------ Okuma Parçası

Ne zaman gurbetin ne olduğunu sorsam, aklıma hep bir renk gelir. Siyah mı? Yeşil mi? Gri mi? Gurbetin bir rengi olabilir mi, diye düşünmeden edemem. Ama aslında gurbet neydi ki? Annenin sıcak kucağından, babanın koruyucu kanatlarının altından çıkıp bilinmeyene doğru yol almak mıydı? Yoksa sevdiklerinden, alışkanlıklarından ve tanıdığın hayattan uzak kalmak mıydı? Daha bu soruları sormaya fırsat bulamadan kendimizi gurbet yollarında buluruz.
Sevgili NHaber okurlarım, gurbetin kadınları olarak çıktığımız bu yolculukta, gurbetin kadınlarına dair bir yaşanmışlığı sizlerle daha paylaşmak istiyorum. Birçok kadının yaşadığı, fakat çoğu zaman sesi duyulmayan bir yolculuk bu. Gurbetin zorlukları, hayal kırıklıkları ve umutla nasıl iç içe geçtiğini gözler önüne seriyor. Hayaller, kısıtlamalar, güçlü kadınlar ve onların gözlerinden süzülen mücadelenin hikayesi… Gelin, hep birlikte bu içten yolculuğa tanıklık edelim.
Hayalleri yarım kalmış bir kadın
Nur Hanım’la uzun bir aradan sonra görüştüğümüzde, ona “Neden yazmıyorsun?” dedim. “Anlat ki sadece içinde buruk bir ‘ah’ olarak kalmasın, hayat bulsun,” diye ekledim. O da o gece, yaşanmışlıklarının kısa bir özetini yazıp bana gönderdi. Şimdi de bu hikayeyi, siz sevgili okurlarımla paylaşmak istiyorum.
Ayrılık günü geldiğinde, annem beni gözyaşlarıyla uğurlamıştı. Nereye gittiğimi tam bilmeden içini bir parça rahatlatmaya çalışsa da, ben hayatımın tamamen değişeceğini sezmiştim. Yeni bir vatan, yeni bir aile, yeni bir hayat… O gün eşim ve ailesi beni havaalanında karşıladılar. Yağmur hiç durmadı; sanki gurbetin soğuk yüzünü göstermek istercesine. Yeni ev, yeni aile, yeni düzen derken alışmaya çalıştım. Ama sonbaharın dökülen yaprakları, köyümün eşsiz manzaralarını hatırlatarak bana biraz da olsa teselli oldu.
Dil kursuna yazılmak benim için bir dönüm noktasıydı. İki çocuğumla kursa gitmek, hem benim hem de onların geleceği için attığım güçlü bir adımdı. Çocukken okuyup meslek sahibi olma hayalim yarım kalmıştı, ama şimdi bu hayali gerçekleştirmek için bir fırsatım vardı. Kursu başarıyla bitirip diplomamı aldığımda sevinçle eve döndüm. Ancak kayınvalidemin “Gidemezsin” demesiyle hayallerime çizilen sınırları bir kez daha hissettim. Bizde büyükler ne derse o olurdu; onların sözü hep geçerliydi.

------------
------ Alıştırma Satırları

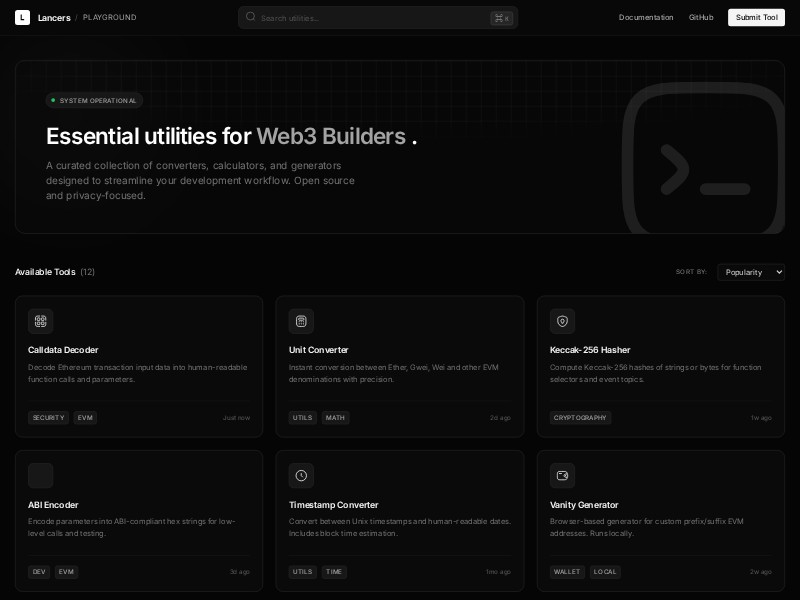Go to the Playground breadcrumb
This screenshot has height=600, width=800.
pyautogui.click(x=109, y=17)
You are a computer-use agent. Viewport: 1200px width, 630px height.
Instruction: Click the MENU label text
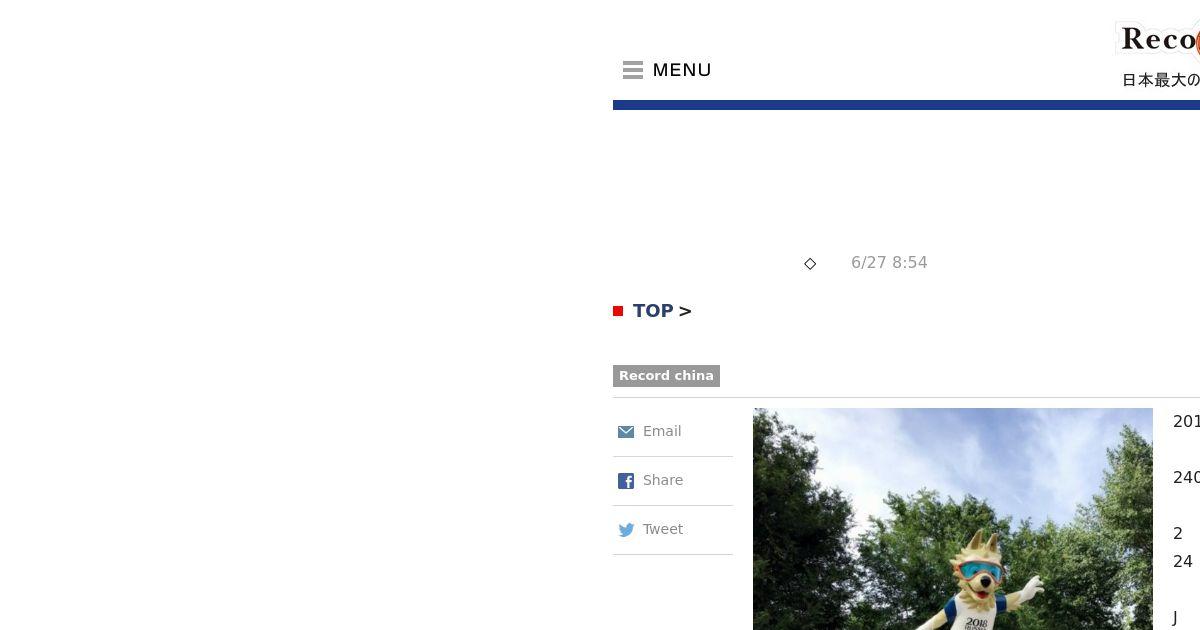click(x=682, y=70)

------------

◆ **Yapılacaklar**:
(1) Gurbet yazısında "Ne zaman gurbetin" ile "gurbet yollarında buluruz." arasındaki bölümü, iki uç da dahil olmak üzere birebir yazıya geçirir misiniz?
(2) Veri kümesi satırlarında "You are a computer-use" geçen satırdan son satıra kadar (ikisi de dahil) olan kısmı, "Viewport" yerine "Görüntü alanı" koyup geri kalanına dokunmadan düzenler misiniz? Resimleri yanıta almayın.

◆ **Görev Yanıtları**:
(1)
Ne zaman gurbetin ne olduğunu sorsam, aklıma hep bir renk gelir. Siyah mı? Yeşil mi? Gri mi? Gurbetin bir rengi olabilir mi, diye düşünmeden edemem. Ama aslında gurbet neydi ki? Annenin sıcak kucağından, babanın koruyucu kanatlarının altından çıkıp bilinmeyene doğru yol almak mıydı? Yoksa sevdiklerinden, alışkanlıklarından ve tanıdığın hayattan uzak kalmak mıydı? Daha bu soruları sormaya fırsat bulamadan kendimizi gurbet yollarında buluruz.

(2)
You are a computer-use agent. Görüntü alanı: 1200px width, 630px height.
Instruction: Click the MENU label text
click(x=682, y=70)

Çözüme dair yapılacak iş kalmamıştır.